**What you should do**
Work through the records below and copy every line that includes "Podcasts".

Segment Start: Given records

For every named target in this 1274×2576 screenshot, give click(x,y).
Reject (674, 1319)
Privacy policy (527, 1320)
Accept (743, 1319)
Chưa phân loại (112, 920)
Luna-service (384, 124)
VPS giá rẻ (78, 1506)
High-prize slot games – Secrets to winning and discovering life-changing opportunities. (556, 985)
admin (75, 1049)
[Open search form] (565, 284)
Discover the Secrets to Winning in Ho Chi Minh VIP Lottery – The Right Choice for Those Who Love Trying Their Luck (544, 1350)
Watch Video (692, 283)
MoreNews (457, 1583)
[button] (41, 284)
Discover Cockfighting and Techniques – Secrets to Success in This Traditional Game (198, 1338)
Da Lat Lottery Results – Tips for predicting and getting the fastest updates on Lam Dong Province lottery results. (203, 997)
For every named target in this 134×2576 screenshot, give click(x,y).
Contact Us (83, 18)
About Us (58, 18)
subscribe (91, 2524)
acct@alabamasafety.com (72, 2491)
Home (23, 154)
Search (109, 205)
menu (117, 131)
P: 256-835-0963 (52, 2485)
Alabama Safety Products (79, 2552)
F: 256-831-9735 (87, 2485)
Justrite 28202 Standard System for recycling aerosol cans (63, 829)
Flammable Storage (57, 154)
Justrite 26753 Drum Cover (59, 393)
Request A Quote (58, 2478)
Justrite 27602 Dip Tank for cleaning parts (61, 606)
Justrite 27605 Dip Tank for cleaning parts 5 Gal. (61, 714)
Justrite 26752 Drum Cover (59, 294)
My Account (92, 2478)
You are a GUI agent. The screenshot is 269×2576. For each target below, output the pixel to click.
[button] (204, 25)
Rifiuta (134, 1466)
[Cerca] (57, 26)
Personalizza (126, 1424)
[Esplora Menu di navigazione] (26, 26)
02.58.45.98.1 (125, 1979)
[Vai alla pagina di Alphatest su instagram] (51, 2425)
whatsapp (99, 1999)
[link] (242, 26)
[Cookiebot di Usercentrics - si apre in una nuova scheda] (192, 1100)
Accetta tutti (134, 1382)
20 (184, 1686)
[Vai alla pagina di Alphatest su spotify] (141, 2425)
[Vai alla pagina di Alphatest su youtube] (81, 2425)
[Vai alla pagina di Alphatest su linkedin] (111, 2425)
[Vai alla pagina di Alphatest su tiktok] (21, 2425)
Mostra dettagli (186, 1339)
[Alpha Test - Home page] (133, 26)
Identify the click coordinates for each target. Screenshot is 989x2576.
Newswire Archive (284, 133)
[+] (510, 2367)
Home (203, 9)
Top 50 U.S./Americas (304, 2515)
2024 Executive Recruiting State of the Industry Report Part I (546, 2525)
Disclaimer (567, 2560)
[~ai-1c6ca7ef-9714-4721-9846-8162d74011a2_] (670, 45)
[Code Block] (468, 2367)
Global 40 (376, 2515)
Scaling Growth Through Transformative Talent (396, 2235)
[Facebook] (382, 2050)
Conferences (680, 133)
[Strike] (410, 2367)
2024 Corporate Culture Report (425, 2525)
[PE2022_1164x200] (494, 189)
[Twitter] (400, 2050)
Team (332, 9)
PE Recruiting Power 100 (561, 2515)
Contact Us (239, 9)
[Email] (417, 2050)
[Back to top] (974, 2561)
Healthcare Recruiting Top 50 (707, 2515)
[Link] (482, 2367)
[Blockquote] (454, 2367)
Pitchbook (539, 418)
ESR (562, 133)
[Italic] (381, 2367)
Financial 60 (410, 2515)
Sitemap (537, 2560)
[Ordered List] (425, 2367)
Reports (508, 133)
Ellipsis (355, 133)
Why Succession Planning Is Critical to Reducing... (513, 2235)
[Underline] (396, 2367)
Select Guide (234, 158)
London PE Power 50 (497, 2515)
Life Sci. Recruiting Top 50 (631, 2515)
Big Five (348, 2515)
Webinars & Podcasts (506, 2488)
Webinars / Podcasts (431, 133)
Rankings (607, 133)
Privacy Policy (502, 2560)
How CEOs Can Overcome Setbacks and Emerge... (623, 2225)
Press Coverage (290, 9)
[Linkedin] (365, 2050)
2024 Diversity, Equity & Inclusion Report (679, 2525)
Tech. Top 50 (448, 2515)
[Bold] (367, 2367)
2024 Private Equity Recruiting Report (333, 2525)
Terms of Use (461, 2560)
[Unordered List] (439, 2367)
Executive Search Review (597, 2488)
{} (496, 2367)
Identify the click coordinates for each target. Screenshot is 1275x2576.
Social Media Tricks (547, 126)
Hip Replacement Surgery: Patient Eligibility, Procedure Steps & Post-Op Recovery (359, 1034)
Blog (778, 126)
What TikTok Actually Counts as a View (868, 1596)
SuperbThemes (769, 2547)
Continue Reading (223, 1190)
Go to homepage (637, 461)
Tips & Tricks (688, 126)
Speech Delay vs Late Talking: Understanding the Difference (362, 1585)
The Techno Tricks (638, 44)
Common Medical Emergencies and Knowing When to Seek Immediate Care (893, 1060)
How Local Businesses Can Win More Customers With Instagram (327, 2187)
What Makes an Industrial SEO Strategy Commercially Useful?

Segment End: Given records

**Result of the task**
Webinars & Podcasts (506, 2488)
Webinars / Podcasts (431, 133)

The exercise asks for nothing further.